▶ _Provided text_
........
Tamara Ingram, chief executive of advertising agency JWT, warned that trying to make a point about society won't work for every business.

"Not all brands deserve a movement. It may not be worthy of changing society. Sometimes we get a bit fashionable about the role that a brand can play," she said, speaking at an event held by consultancy Oystercatchers in London last week.

"If movement means engagement, involvement, excitement then I'm totally [in support of that]. If every brand has to be politically transformative for the world then I think that is a stage too far."

Philanthropic founders

Societal improvement isn't anything new for some brands. For Elizabeth Fagan, managing director of U.K. pharmacy chain Boots (bought by Walgreens in 2014), having a clear purpose makes it easier to do business. The pharmacy was founded by John Boot in 1849, and his son Jesse continued the company, championing people's right to have a basic standard of healthcare.

"If you are a brand with purpose it makes it much easier to drive a framework for making decisions, whether that's a finance decision, a commercial decision, whether that's a people decision, whether that's a colleague decision," Fagan told the Oystercatchers audience.
........
▶ _Data supplied_
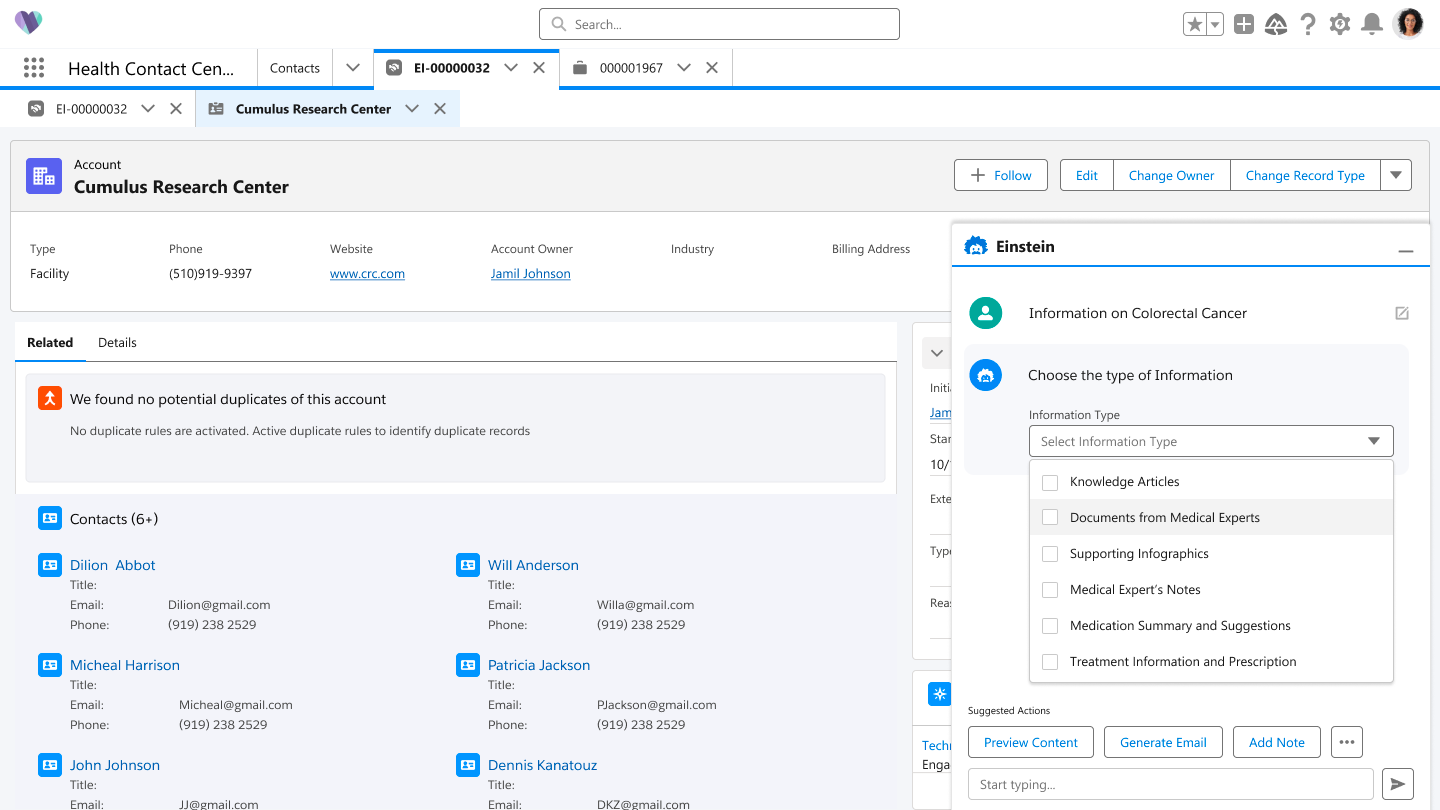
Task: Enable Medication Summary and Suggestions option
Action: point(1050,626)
........
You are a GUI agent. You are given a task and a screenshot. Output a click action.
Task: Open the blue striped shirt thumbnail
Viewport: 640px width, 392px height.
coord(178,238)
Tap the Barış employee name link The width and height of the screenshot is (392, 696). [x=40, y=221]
........
▶ _What to work on_
a. List every organization named in the brand purpose text.
b. Say whether each statement agrees with the brand purpose text, answering yes or no and quoting the words that decide it: (i) Tamara Ingram made her remarks at an event in London. (ii) Jesse Boot founded the pharmacy in 1849. (iii) Walgreens bought Boots in 2014.
c. Please continue the brand purpose text from the end of its last sentence.
The records are separate material and have no connection to the brand purpose text.

▶ _Answers by task_
a. JWT, Oystercatchers, Boots, Walgreens

b.
(i) Yes: "speaking at an event held by consultancy Oystercatchers in London last week"
(ii) No: "The pharmacy was founded by John Boot in 1849, and his son Jesse continued the company"
(iii) Yes: "bought by Walgreens in 2014"

c.
"For a brand that's been around that long, you want to hold on to the legacy, but you actually want to create a future that's contemporary. In 1849 people were living until they were 40, in 2017 people are living until they were 90 or 100."

Boots Chemists, England, circa 1935
The Montifraulo Collection | Getty Images

And it is founders who often help brands find a modern identity, according to Ed Pilkington, marketing and innovation director Europe at drinks business Diageo. Philanthropist Arthur Guinness created his famous stout in 1759 and today the brand's broader purpose is about "championing integrity and people who do extraordinary things," Pilkington explained at the event. Diageo tells the story of Guinness with tours of its Dublin brewery, and it is to open its first brewery in the U.S. in 63 years this fall, in the face of tough competition from craft beers.

But the trick with having a broader purpose is translating that into sales, he added. "Purpose is at the heart of what you do, but you are still in commercial businesses… you have to make it available to someone to go and buy when you've created all the lovely 'top of mind' feeling that people have got [about the brand]. Translate it to purchase basically is what you've got to do."